ÉNONCÉ RÉDIGÉ 1: Pour chacune des affirmations suivantes, dites si elle concorde avec le texte sélectionné, par oui ou par non, en citant textuellement les mots qui en décident. (a) Les membres de la génération geek passaient pour solitaires. (b) L'efficacité des équipes opérationnelles des pôles de compétitivité se jugeait sur leur chiffre d'affaires. (c) L'auteur a entendu cette information après Noël.
ÉNONCÉ RÉDIGÉ 2: Relevez, en tenant compte de la casse, toutes les lignes qui contiennent la chaîne « Click ».

TEXTE SÉLECTIONNÉ:
○ ○ ○ ○
J’aurais voulu écrire une belle
chronique, en ce début d’année.
J’aurais voulu vous parler de
l’enthousiasmante génération geek. Vous savez, celle de ces anciens jeunes boutonneux,
biberonnés à l’Internet et qui communiquent à l’autre bout du monde (ou de la
table) par écran interposé. On les disait solitaires, superficiels, incapable
de coopérer. Ils ont fait taire la vieille économie, en s’unissant à la vitesse
de la lumière et avec une énergie
débordante autour du concept de FrenchTech.
Magique innovation qui apparait là où on ne l’attend pas !
J’aurais voulu rugir mon
agacement lorsque j’ai entendu, avant Noel, que l’efficacité des équipes opérationnelles des pôles de compétitivité
se jugeait, à nouveau uniquement, sur le
nombre de projets de recherche. Drôle d’idée réductrice de l’innovation :
où est donc passé cette belle promesse de l’« usine à produits », créatrice
de valeur et de satisfaction client ?
○ ○ ○ ○
LIGNES DE DONNÉES:
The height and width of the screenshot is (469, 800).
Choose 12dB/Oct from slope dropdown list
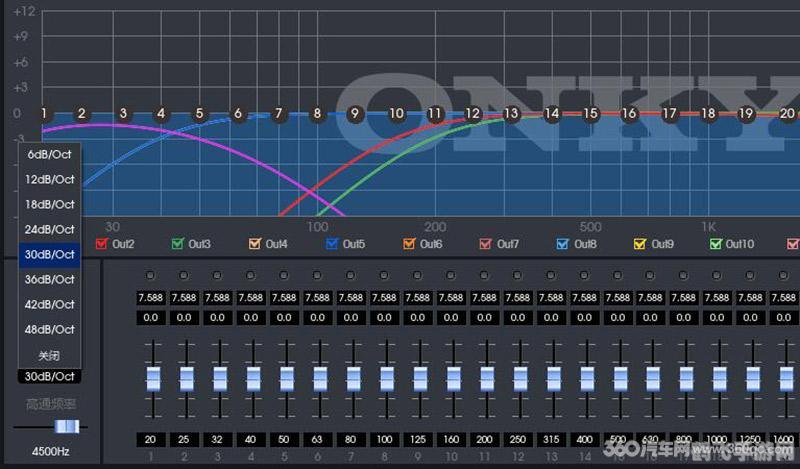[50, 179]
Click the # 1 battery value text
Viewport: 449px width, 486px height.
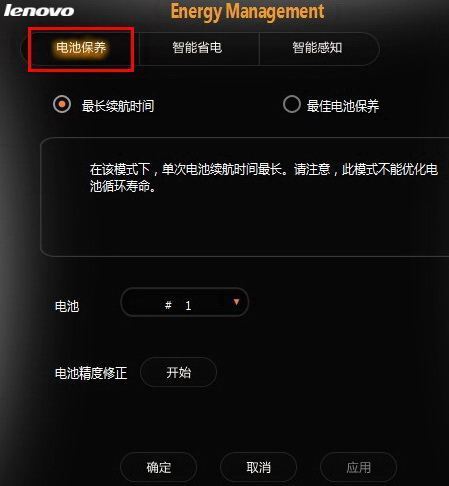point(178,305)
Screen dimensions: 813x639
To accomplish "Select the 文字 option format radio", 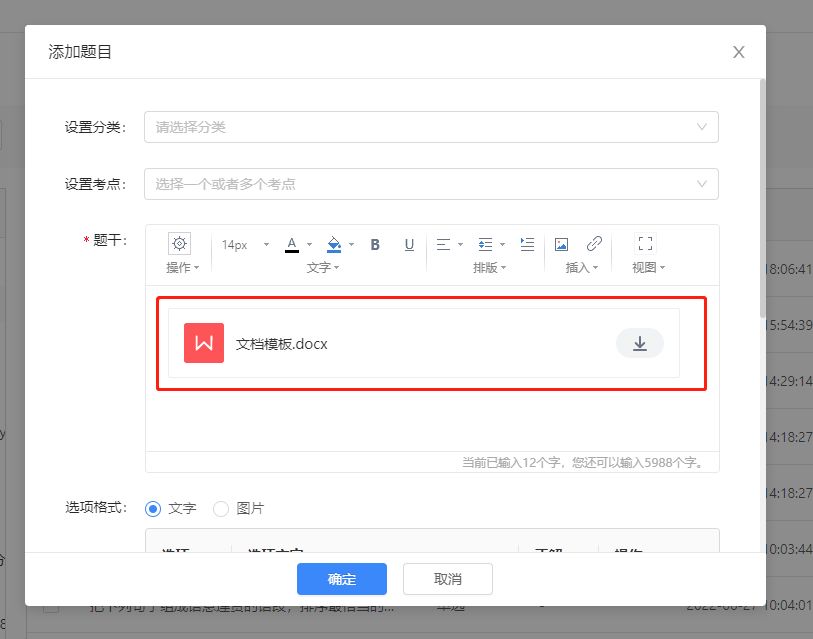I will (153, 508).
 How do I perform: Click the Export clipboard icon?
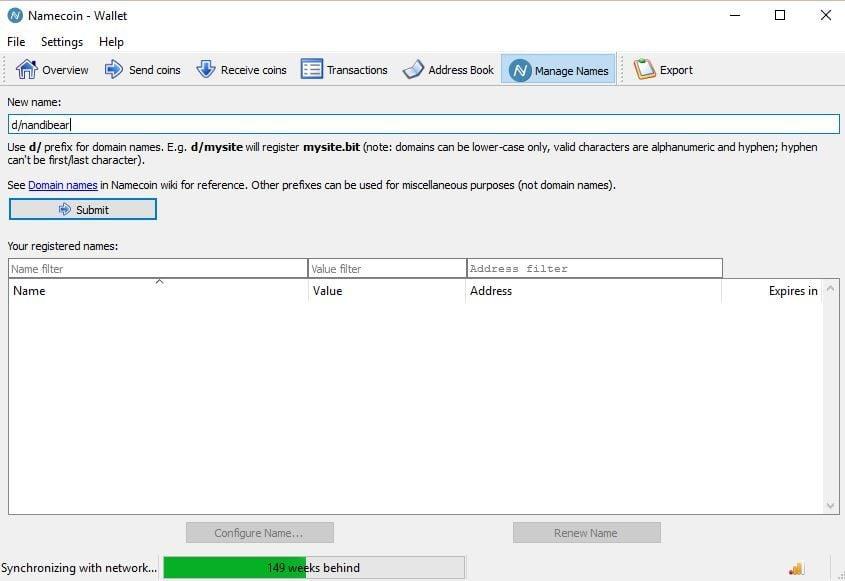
○ ○ ○ ○
RÉSULTAT OBTENU 1:
(a) Oui : « On les disait solitaires ».
(b) Non : « se jugeait, à nouveau uniquement, sur le nombre de projets de recherche ».
(c) Non : « avant Noel ».

RÉSULTAT OBTENU 2:
Click the # 1 battery value text
 How do I perform: Click the Export clipboard icon?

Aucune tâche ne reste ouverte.